Cited 6 times since 2009 (0.4 per year) source: EuropePMC European journal of cardio-thoracic surgery : official journal of the European Association for Cardio-thoracic Surgery, Volume 36, Issue 6, 17 3 2009, Pages 1052-1057 Evaluation of a treatment strategy for optimising preoperative chemoradiotherapy in stage III non-small-cell lung cancer. Phernambucq EC, Spoelstra FO, Paul MA, Senan S, Melissant CF, Postmus PE, Smit EF

Objective

Concurrent chemoradiotherapy is standard of care in stage III non-small-cell lung cancer, although surgery may be beneficial in selected patients in whom induction therapy has achieved 'down-staging' of mediastinal nodal disease. Previous studies incorporated treatment 'splits' for re-evaluation, and such gaps lead to poorer survival in patients undergoing chemoradiotherapy. We describe the outcome of a treatment strategy to limit the duration of treatment splits.

Methods

A prospective database (2003-2007) of stage III non-small-cell lung cancer patients treated with concurrent chemoradiotherapy outwith clinical trials at our centre was reviewed. Preoperative chemoradiotherapy consisted of one induction course of cisplatin-gemcitabine, followed by two courses of cisplatin-etoposide with once-daily thoracic radiotherapy using four-dimensional involved-field treatment planning. After a dose of 46-50 Gy, potentially resectable patients without disease progression underwent immediate planned mediastinal re-staging and patients with persistent N2 disease or who were unfit for surgery continued to full-dose radiotherapy. Effort was made to shorten the treatment split by substituting mediastinoscopy for endoscopic procedures (transbronchial and -oesophageal).

Results

A total of 34 patients had potentially resectable disease at the start of treatment. Toxicity of chemoradiotherapy was predominantly leucocytopaenia grade III/IV in 38% of courses and grade III oesophagitis in five patients (15%), but was manageable and reversible.

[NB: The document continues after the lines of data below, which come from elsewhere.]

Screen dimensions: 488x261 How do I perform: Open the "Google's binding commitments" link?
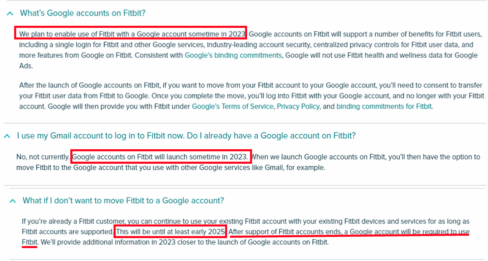click(x=233, y=55)
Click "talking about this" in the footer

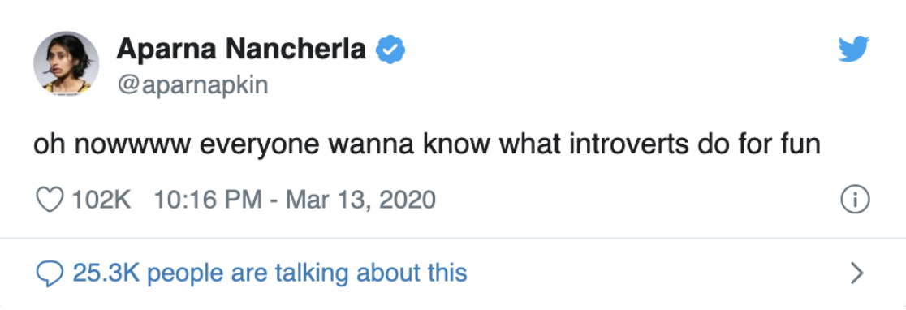(x=371, y=273)
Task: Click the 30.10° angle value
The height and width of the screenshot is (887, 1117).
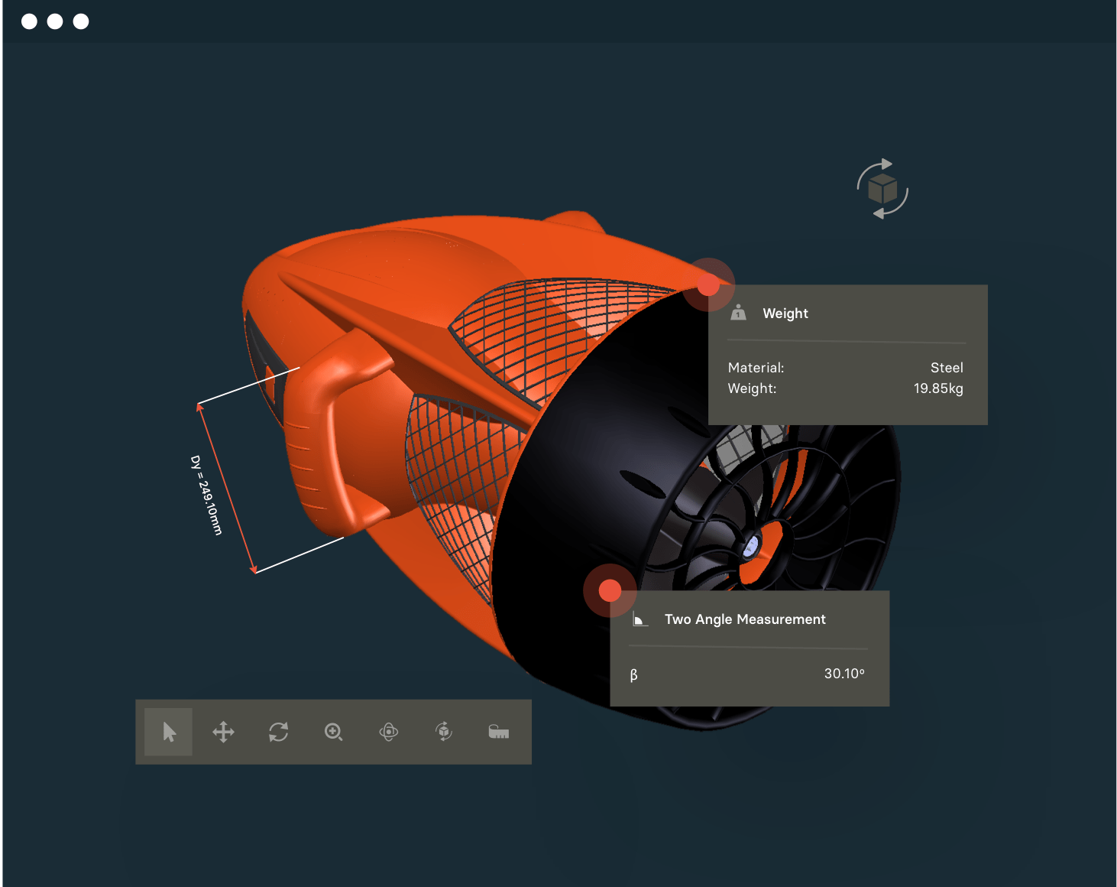Action: (843, 674)
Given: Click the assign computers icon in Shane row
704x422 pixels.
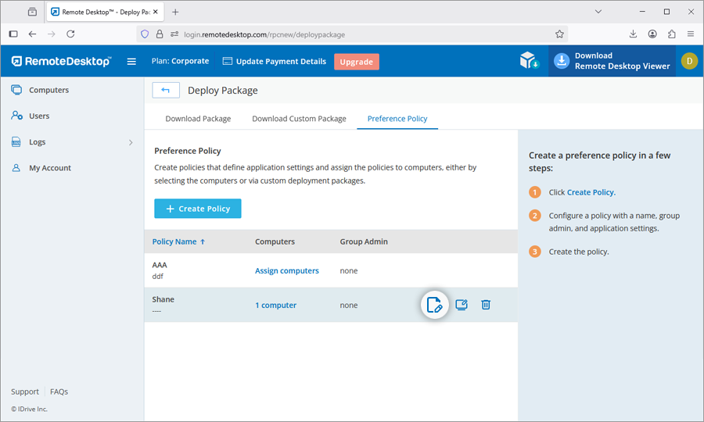Looking at the screenshot, I should pyautogui.click(x=462, y=305).
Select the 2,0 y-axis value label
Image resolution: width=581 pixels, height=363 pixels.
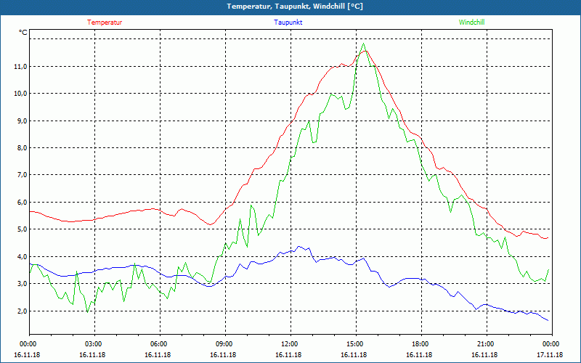tap(20, 311)
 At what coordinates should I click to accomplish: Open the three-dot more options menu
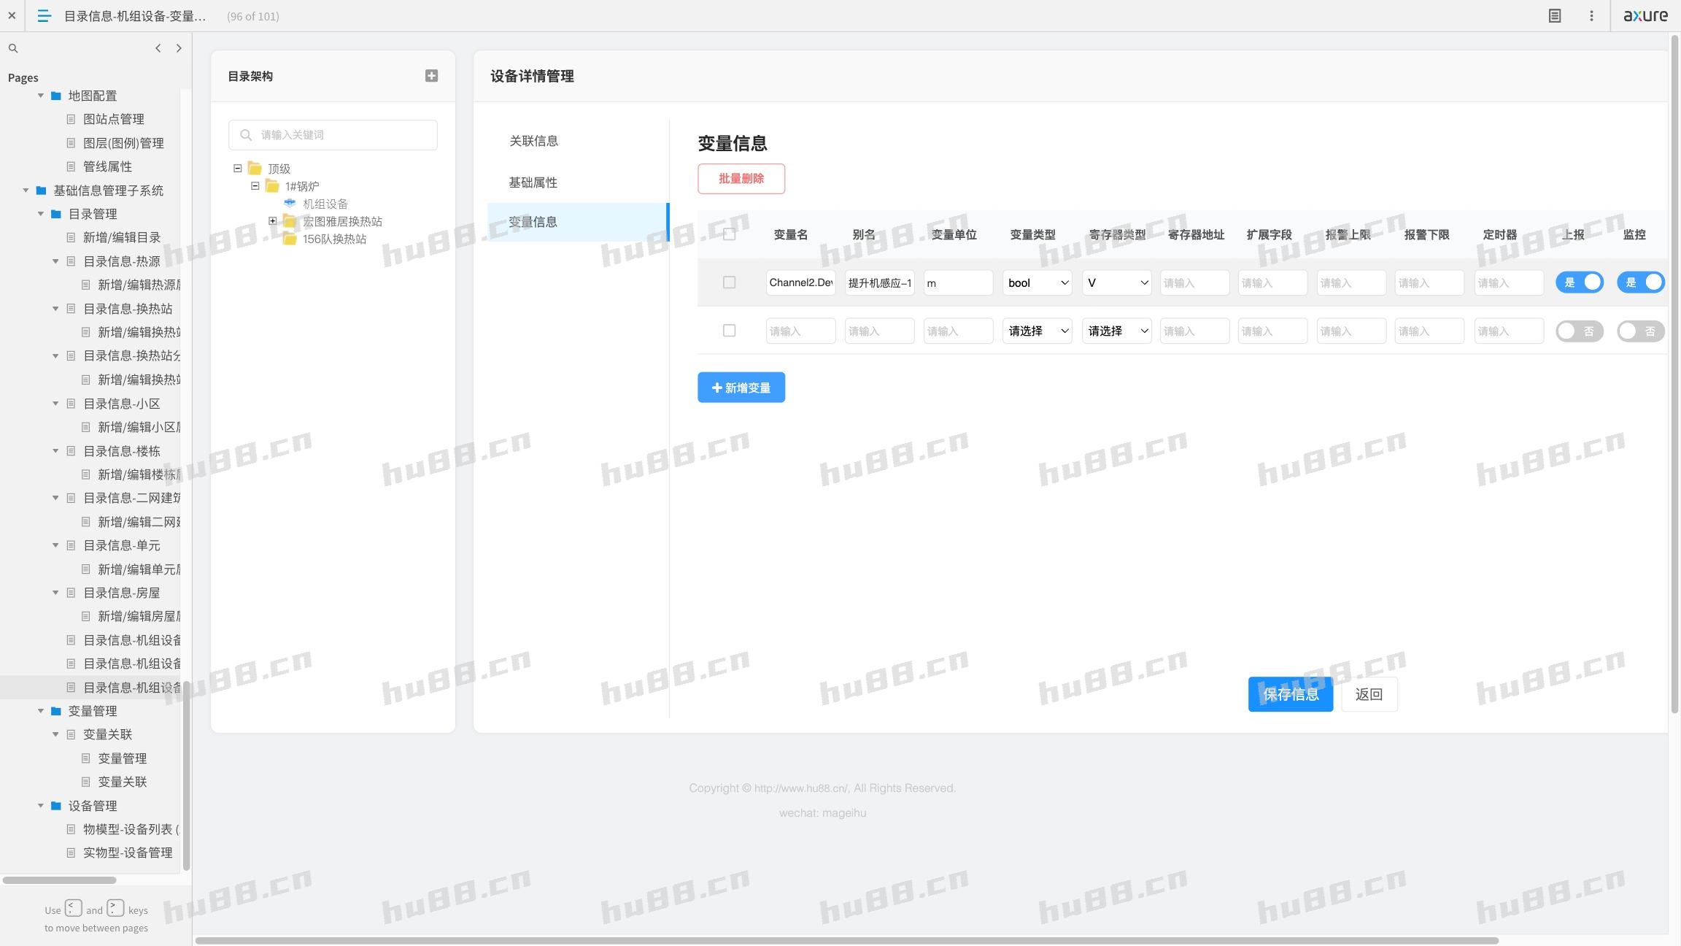(1591, 15)
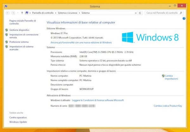This screenshot has width=190, height=132.
Task: Open Microsoft software license terms link
Action: click(x=98, y=100)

After re-staging, 24 patients (71%) proceeded to surgery. A radical resection was achieved in 23 patients; nine had a complete pathological response. Re-staging was accurate with only one false-negative mediastinoscopy. One patient died 10 days after surgery. Median time from end of induction treatment to re-staging or surgery was 12 (range: 0-51 days) and 35 days (range: 18-63 days), respectively. Median survival for resected patients was not reached. Six patients had persisting N2 disease, of which two continued radiotherapy after a split of 3 and 4 days.

Conclusions

Image-guided, involved-field preoperative chemoradiotherapy can be performed with acceptable toxicity, and the present strategy achieves the goal of limiting splits in treatment delivery that may adversely affect survival in patients who do not undergo down-staging with induction therapy.